In het jaar dat ik in Minneapolis Engels begon te geven in de zevende tot en met de twaalfde klas, bracht Prince zijn liedje “Sign o’ the Times”, over de ruïne van de stad, uit. Dat nummer vormde een toepasselijke muzikale achtergrond voor het leven van mijn leerlingen, van wie de meesten in armoede leefden en me dagelijks uitdaagden.
Dat jaar kreeg ik ook de kans om te worden aangevallen met een steen, twee stoelen, een Rambo-mes, de zwakke stoot van een meisje uit groep 7, en tientallen creatieve scheldwoorden. Gelukkig werd de orde in de klas beter toen ik leerde dat succesvol klassenmanagement afhangt van het nauwgezet uitvoeren van een paar grote strategieën en een heleboel kleintjes.
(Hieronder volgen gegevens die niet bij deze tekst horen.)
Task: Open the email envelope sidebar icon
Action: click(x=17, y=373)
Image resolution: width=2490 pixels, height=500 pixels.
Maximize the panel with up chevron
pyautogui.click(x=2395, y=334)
Grote Strategieën: Fundamentele Principes van Klassenmanagement
1. Volg de eerste stap van hypnose: De eerste inductietechniek van een hypnotiseur bestaat er vaak in de proefpersoon te laten focussen op iets wat hij al aan het doen is. “Voel dat je ogen moe worden” is een goede opening, want iedereen heeft wel eens vermoeide ogen, maar we merken het pas als iemand ons erop wijst.
Leraren kunnen, net als hypnotiseurs, een reeks verzoeken aaneenrijgen door leerlingen te vragen iets te doen wat de meesten al doen, dan te wachten tot ze voor de volle 100 procent meewerken, en dan weer een nieuwe richtlijn te geven, enzovoort. Het is beter voor docenten om te zeggen, “Richt je ogen op mij” en wacht op naleving, in plaats van te zeggen, “Stop met praten, draai je om, ga naar pagina 237, pak een potlood, en kop je papier met ‘Geologiekader’.”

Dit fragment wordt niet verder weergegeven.